Personal information
- Full name: Noah Hughes Palmer
- Date of birth: April 21, 1983 (age 42)
- Place of birth: Williamsburg, Virginia, United States^{[citation needed]}
- Height: 6 ft 3 in (1.91 m)
- Position(s): Goalkeeper

College career
- Years: Team / Apps / (Gls)
- 2001–2004: Maryland Terrapins

Senior career*
- Years: Team / Apps / (Gls)
- 2003: Williamsburg Legacy / 13 / (0)
- 2004: Chesapeake Dragons
- 2005–2006: Real Salt Lake / 0 / (0)
- 2006: Columbus Crew / 10 / (0)

= Noah Palmer =

American soccer player

Noah Hughes Palmer (born April 21, 1983) is an American soccer goalkeeper.

Palmer played college soccer at University of Maryland from 2001 to 2004, finishing his collegiate career with a school-record 34 shutouts and a GAA of 0.86. He also played in the USL Premier Development League for Chesapeake Dragons and his hometown team, Williamsburg Legacy.

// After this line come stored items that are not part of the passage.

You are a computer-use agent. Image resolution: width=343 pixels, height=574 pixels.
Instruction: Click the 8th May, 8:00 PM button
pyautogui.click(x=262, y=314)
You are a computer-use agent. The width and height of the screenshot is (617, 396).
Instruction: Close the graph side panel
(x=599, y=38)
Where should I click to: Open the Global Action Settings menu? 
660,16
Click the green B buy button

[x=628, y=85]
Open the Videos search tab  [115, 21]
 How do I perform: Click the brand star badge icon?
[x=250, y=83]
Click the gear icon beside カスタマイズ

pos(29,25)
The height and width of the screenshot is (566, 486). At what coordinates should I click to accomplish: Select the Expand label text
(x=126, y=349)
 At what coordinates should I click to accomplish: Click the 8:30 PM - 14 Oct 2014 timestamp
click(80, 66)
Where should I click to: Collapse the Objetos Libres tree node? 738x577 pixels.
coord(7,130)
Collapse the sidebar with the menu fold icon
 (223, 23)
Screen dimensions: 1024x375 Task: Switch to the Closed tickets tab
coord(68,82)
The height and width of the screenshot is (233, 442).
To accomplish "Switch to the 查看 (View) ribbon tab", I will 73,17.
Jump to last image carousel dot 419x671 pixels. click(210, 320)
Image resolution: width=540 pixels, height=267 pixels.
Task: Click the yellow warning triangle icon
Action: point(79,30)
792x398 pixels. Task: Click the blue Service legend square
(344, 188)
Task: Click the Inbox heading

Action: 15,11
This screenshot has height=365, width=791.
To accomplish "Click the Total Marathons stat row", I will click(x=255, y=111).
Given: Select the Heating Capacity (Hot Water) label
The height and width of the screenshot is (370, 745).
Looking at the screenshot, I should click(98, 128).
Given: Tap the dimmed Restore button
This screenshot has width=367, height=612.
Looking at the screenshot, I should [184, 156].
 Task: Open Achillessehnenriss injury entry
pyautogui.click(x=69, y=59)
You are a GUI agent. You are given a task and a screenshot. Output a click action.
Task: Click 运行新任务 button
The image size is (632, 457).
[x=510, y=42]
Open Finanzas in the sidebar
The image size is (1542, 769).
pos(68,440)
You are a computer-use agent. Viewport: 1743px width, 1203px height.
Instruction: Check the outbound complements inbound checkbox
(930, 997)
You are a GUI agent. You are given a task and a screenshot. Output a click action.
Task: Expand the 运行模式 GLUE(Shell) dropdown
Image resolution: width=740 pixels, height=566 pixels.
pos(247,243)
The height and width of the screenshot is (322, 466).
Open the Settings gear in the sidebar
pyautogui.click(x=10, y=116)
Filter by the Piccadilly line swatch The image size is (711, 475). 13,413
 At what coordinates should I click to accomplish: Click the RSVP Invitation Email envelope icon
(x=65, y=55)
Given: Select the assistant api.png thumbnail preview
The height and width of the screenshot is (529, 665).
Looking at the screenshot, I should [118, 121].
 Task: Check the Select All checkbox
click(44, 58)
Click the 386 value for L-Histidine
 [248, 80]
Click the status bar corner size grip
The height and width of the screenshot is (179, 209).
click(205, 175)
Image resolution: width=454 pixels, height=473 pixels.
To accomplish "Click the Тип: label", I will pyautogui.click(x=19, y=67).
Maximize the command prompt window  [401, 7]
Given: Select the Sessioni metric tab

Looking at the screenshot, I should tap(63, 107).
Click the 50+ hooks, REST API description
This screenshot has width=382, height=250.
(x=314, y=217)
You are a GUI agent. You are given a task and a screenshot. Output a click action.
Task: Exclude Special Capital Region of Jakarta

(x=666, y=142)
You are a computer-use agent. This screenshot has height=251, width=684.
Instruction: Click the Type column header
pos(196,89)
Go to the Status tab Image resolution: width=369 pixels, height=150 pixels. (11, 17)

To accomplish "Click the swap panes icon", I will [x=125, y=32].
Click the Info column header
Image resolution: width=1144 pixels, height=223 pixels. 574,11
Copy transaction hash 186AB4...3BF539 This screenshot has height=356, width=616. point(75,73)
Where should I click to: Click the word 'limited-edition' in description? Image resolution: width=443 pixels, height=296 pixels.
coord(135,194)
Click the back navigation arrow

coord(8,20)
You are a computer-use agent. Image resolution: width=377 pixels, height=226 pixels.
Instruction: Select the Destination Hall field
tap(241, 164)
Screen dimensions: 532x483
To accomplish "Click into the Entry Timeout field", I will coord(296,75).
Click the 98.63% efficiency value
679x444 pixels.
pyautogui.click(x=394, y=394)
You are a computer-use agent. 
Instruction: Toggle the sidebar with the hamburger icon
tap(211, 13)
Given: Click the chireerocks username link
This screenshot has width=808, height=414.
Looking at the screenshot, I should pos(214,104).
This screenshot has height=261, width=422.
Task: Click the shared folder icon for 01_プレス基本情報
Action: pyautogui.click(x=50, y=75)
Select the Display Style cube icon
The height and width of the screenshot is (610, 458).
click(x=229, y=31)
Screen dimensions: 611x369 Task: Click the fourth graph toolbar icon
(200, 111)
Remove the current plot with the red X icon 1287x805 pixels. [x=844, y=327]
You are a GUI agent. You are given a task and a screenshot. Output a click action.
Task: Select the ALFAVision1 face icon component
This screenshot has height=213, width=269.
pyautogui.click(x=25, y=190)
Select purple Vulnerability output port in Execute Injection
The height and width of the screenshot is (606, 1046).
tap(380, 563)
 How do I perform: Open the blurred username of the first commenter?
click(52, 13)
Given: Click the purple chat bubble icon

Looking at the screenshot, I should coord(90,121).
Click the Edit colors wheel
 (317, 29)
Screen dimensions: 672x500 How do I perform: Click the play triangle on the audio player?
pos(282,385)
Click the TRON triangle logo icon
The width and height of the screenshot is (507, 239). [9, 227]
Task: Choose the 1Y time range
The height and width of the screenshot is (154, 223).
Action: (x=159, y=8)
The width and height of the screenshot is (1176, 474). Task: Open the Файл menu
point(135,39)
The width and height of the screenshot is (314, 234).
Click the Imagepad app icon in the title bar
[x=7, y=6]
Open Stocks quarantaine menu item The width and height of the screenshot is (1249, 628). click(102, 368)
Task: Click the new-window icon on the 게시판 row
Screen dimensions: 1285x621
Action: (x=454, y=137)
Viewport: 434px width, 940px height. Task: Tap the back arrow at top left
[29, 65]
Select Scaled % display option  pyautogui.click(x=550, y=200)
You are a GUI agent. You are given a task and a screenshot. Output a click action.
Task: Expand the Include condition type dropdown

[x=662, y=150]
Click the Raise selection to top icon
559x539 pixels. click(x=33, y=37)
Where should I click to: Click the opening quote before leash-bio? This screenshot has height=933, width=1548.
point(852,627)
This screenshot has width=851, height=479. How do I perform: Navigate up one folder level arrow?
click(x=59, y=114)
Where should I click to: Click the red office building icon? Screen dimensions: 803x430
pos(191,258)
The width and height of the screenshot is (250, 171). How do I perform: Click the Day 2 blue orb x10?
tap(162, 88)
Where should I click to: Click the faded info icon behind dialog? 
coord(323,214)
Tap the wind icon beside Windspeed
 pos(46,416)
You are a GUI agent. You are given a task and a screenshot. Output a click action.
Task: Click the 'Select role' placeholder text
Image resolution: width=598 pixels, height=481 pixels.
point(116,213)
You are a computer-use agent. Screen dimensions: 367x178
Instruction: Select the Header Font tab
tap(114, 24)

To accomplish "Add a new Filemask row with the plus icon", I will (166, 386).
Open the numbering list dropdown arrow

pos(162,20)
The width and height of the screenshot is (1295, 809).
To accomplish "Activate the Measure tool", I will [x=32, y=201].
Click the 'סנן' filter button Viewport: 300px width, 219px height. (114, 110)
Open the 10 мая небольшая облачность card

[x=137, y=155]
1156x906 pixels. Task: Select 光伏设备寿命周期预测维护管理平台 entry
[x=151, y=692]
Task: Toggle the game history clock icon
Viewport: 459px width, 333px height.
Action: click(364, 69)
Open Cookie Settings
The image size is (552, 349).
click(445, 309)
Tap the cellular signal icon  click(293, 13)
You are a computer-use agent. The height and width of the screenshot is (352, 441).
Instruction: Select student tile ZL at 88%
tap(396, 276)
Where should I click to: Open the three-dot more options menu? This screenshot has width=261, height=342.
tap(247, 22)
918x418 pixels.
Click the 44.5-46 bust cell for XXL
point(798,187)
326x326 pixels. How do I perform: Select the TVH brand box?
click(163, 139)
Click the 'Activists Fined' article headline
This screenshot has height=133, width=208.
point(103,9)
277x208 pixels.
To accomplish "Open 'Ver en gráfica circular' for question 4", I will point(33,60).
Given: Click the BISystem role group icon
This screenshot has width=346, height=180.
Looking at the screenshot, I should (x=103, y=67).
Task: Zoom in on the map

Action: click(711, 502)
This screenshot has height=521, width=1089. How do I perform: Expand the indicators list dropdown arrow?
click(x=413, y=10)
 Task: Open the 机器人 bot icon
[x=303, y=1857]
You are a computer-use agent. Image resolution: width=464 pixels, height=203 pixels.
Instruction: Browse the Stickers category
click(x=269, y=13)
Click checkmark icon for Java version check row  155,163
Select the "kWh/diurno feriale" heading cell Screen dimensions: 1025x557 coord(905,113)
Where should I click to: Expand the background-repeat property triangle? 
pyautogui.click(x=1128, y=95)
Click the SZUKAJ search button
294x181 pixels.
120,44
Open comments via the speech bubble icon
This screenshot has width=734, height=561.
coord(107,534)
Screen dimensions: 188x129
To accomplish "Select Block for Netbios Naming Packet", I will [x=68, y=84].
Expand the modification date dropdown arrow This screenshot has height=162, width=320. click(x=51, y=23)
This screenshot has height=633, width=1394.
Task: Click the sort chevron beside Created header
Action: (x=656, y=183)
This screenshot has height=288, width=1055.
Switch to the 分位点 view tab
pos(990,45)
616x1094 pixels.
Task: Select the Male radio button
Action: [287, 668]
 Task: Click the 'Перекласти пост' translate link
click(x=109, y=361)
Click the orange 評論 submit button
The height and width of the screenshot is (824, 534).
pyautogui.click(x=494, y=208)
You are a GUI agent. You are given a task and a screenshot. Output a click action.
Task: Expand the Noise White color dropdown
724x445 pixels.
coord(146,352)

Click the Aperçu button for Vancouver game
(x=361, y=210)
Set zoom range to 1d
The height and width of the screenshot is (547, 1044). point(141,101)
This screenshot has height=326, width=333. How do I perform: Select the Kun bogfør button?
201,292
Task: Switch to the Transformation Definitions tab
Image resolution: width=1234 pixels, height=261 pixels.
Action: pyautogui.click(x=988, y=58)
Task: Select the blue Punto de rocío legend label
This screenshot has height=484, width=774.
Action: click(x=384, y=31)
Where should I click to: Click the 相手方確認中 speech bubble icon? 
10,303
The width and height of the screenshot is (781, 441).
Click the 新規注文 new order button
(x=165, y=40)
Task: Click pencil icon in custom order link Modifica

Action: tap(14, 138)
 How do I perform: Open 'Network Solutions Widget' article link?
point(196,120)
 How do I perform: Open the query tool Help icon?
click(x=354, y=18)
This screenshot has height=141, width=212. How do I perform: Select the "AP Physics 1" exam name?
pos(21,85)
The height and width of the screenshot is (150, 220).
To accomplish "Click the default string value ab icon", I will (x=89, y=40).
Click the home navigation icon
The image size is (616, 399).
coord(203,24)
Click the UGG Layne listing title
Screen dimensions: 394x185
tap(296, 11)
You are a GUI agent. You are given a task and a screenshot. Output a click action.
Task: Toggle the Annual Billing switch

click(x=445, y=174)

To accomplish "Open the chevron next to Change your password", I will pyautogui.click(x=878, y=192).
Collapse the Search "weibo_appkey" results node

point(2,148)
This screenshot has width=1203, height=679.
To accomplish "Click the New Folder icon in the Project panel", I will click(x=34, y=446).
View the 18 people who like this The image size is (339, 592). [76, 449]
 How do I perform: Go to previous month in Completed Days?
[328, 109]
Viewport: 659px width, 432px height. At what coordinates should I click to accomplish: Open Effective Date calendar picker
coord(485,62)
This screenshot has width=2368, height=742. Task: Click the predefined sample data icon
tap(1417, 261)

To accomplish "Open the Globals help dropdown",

He was drafted in the third round, 25th overall, by Real Salt Lake in the 2005 MLS Supplemental Draft. He would miss the entire 2005 season with shoulder surgery.

On May 29, 2006, Palmer was traded to the Columbus Crew for Duke Hashimoto. He played 10 games over the course of the season but was waived during the 2007 pre-season.